• Prompt: Copy the lines below exactly, starting with the line that contains "The image size" and going on through the line that contains "pos(219,158)". Leave the pictures out of your copy.

• Information given:
════════════════════

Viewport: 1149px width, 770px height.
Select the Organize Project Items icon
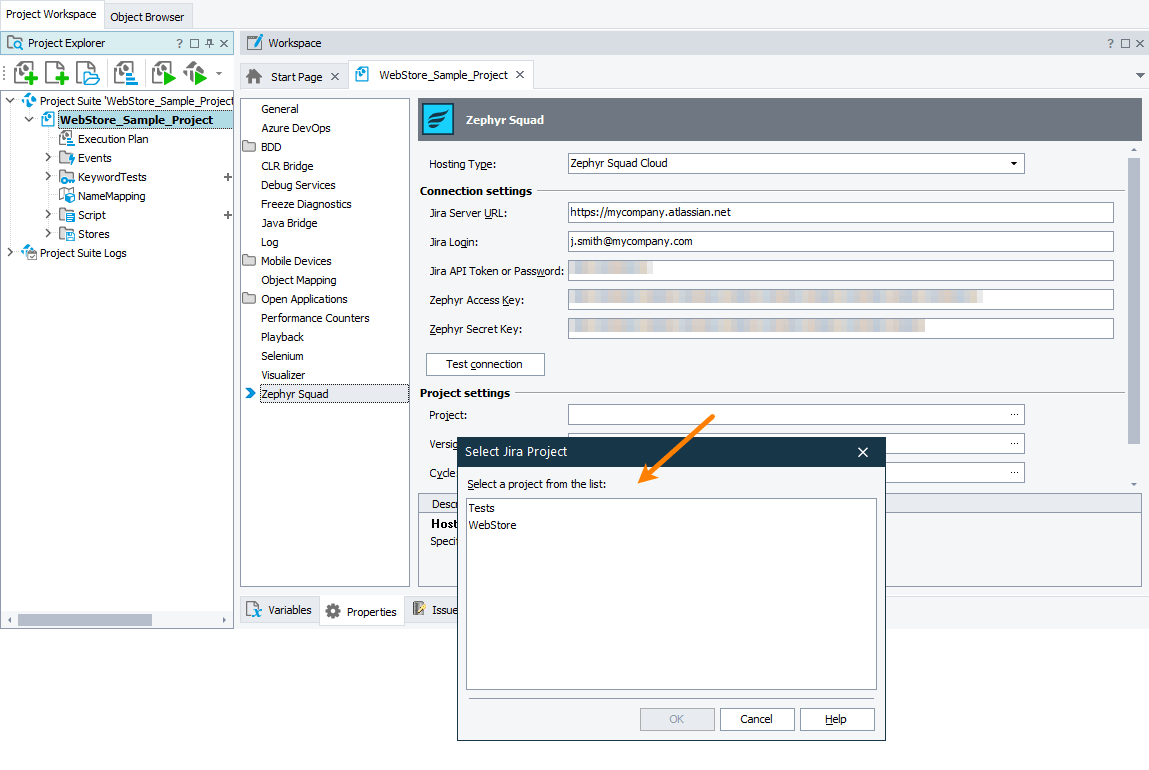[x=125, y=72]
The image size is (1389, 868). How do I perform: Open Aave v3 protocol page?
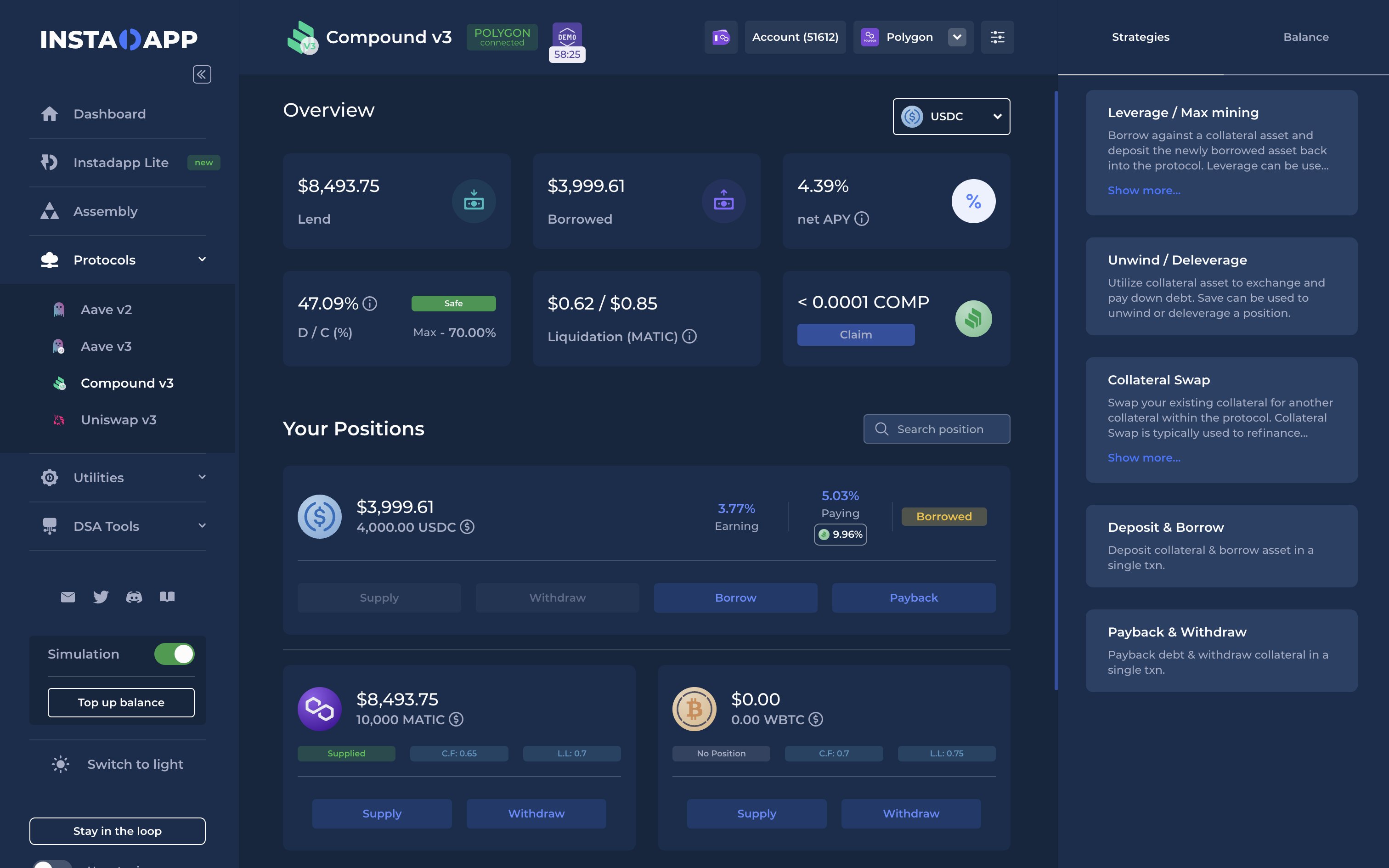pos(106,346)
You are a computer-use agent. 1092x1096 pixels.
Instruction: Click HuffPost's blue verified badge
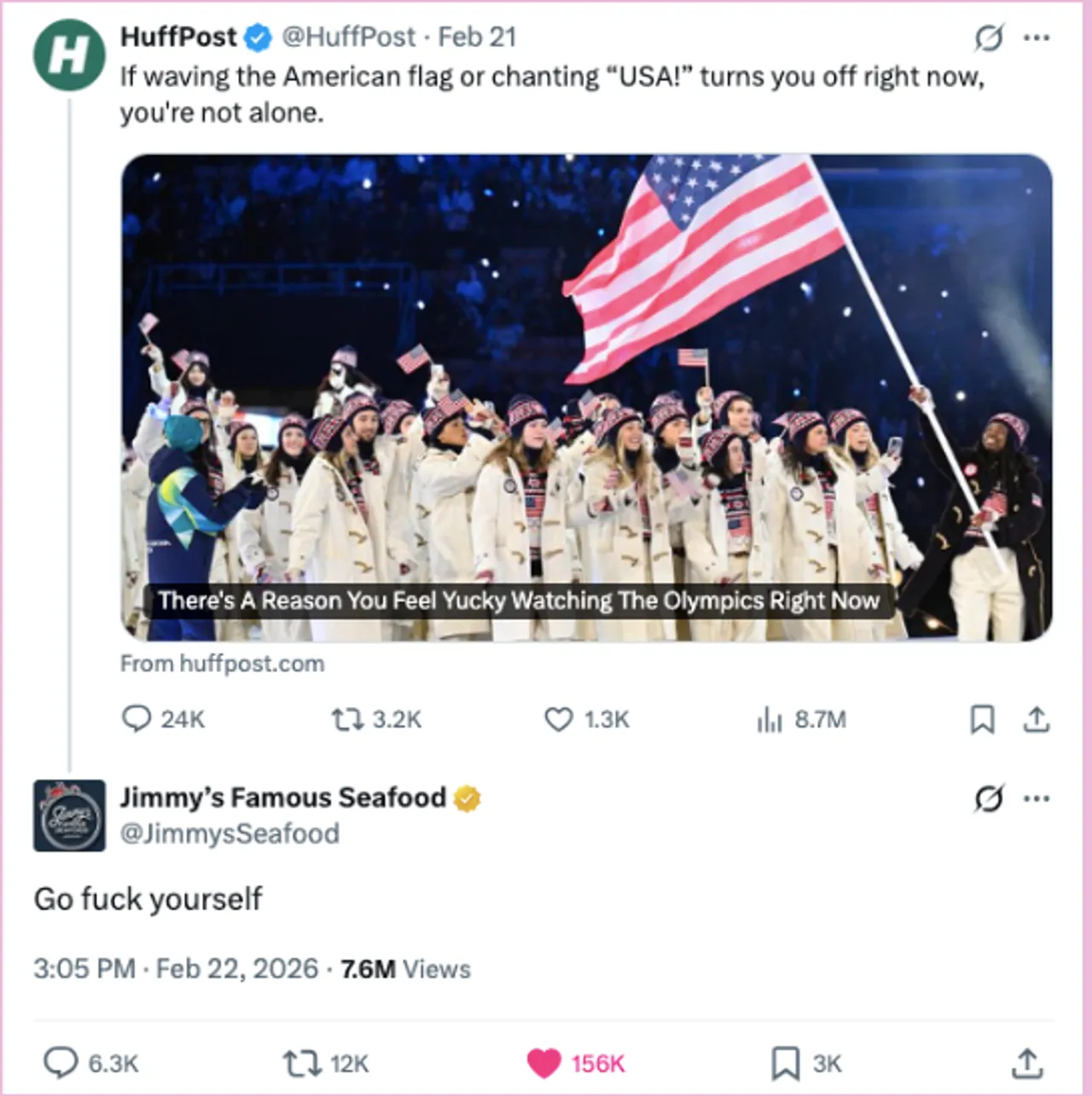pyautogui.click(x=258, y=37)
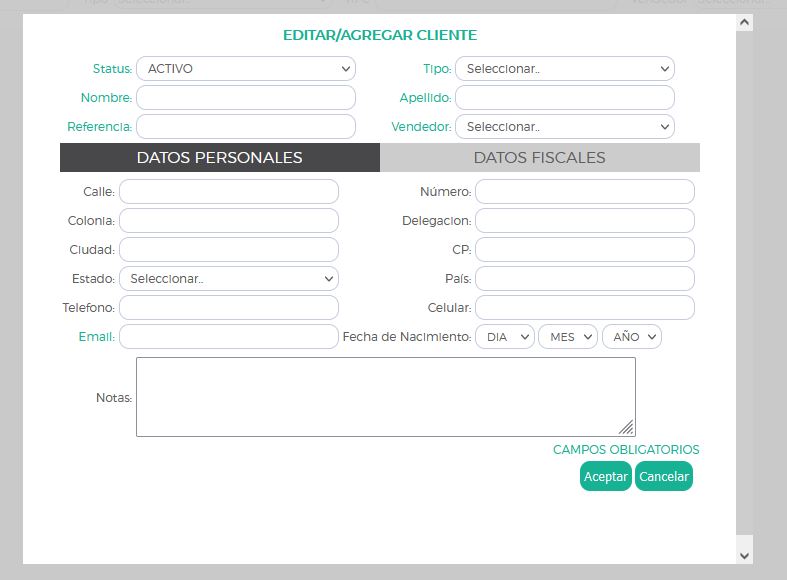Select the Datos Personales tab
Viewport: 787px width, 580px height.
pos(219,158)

════════════════════

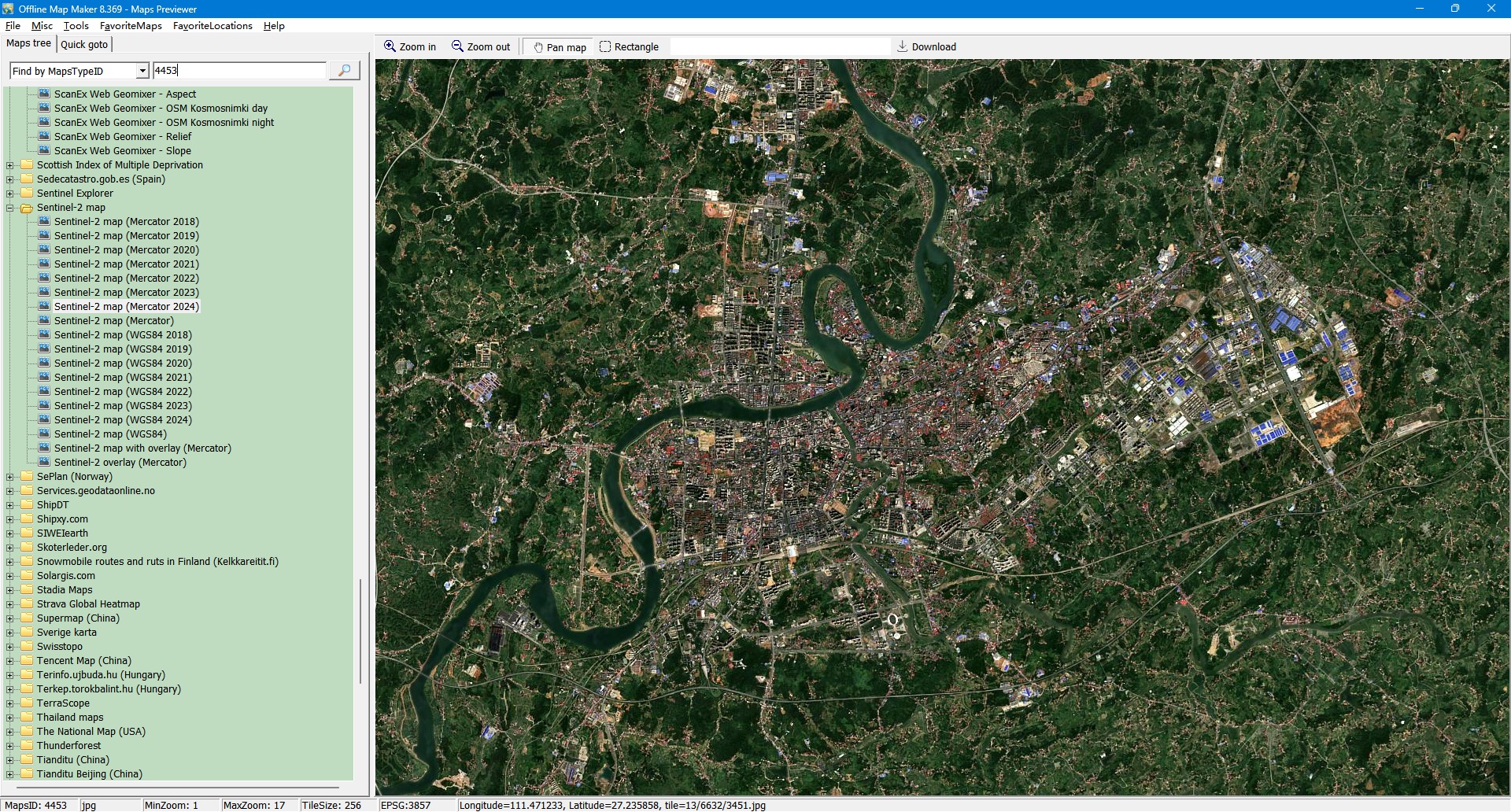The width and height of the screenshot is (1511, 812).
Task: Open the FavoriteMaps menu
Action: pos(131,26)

════════════════════

• Response for this exercise:
The image size is (1389, 868). How do I perform: Open Aave v3 protocol page?
pos(106,346)
You are a computer-use agent. 1092x1096 pixels.
Instruction: Click HuffPost's blue verified badge
pyautogui.click(x=258, y=37)
Select the Datos Personales tab
Viewport: 787px width, 580px height.
pos(219,158)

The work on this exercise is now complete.